Saat ini, situasi jamak di daerah-daerah adalah banyak sekali sarjana
yang belum
mendapat pekerjaan. Banyak lulusan guru, perawat, bidan, kesehatan masyarakat, dll,
belum lagi lulusan ilmu-ilmu lainnya yang masih menganggur sebab lowongan kerja yang
tersedia di daerah amat sedikit. Kalaupun ada pekerjaan sebagai tenaga sukarela setelah
menempuh proses penerimaan yang panjang dan berliku. Honorarium yang diterima
sebetulnya tidak layak untuk hidup sebulan. Akhirnya di manapun selalu ada keluhan
kurangnya tenaga PNS di setiap sekolah, puskesmas dan poskesdes.
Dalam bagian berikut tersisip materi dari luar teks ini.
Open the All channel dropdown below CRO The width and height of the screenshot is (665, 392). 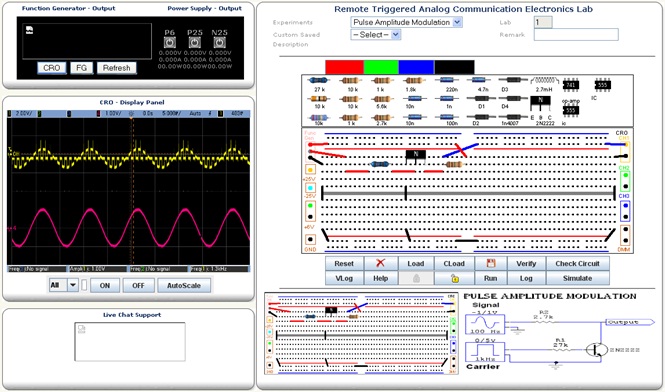[x=64, y=285]
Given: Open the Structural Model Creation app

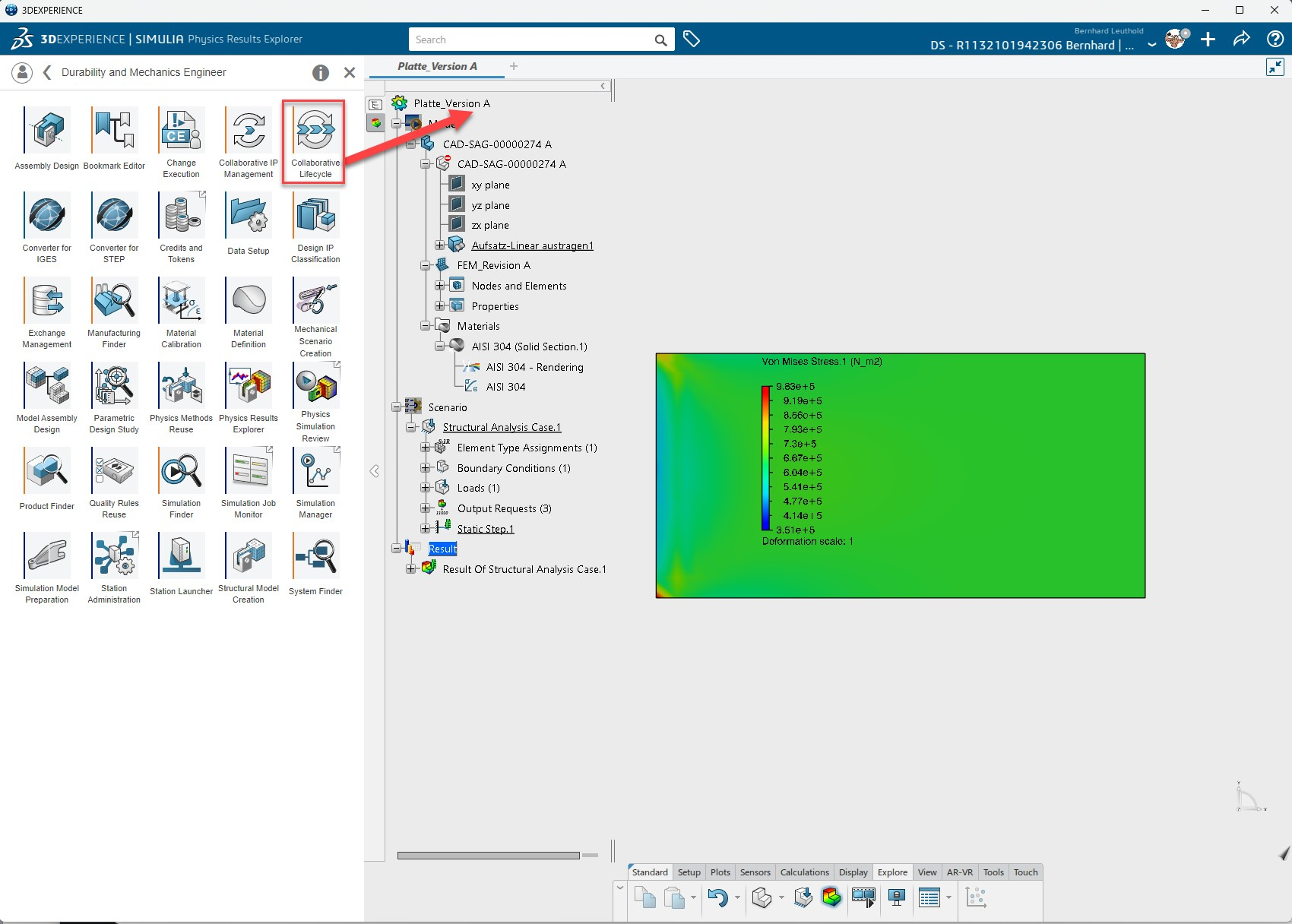Looking at the screenshot, I should click(x=249, y=567).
Masyarakat umum
percaya tenaga sukarela kurang bekerja dengan baik sebab timbal balik yang mereka
dapatkan sedikit. Hanya mereka yang punya jaringan saja yang bisa jadi PNS sebab kita
semua tahu bahwa di banyak tempat, bukan karena kompetensi seseorang mendapatkan
suatu jabatan.
Seperti moko dulu pernah menjadi hal yang baik dalam satu masa peradaban suku Alor lalu
sekarang perlu direvitalisasi kembali sebab ada yang sudah tidak sesuai jaman, bisa jadi
konsep pendidikan yang diharapkan orang tua saat ini pun kelak bisa menimbulkan masalah
baru. Dulu moko diterima dengan baik sebagai pembayaran mas kawin. Moko memberi arti
dan nilai bagi keluarga perempuan maupun mempelai perempuan sendiri, bahwa dia
dihargai sekalipun bisa juga dilihat bahwa perempuan diperdagangkan. Sekarang pendidikan

pun demikian, ijazah dianggap baik sebagai syarat untuk menghadapi persaingan hidup
masa kini, tapi nanti ketika semua anak memiliki ijazah tetapi tingkat pengangguran tinggi,
ini akan menjadi masalah baru. Apalagi kecenderungan membuktikan anak muda yang
berijazah sudah enggan dan malu untuk memegang cangkul dan meraba tanah. Ini hal yang
sebaiknya dipertimbangkan sebelum meledak.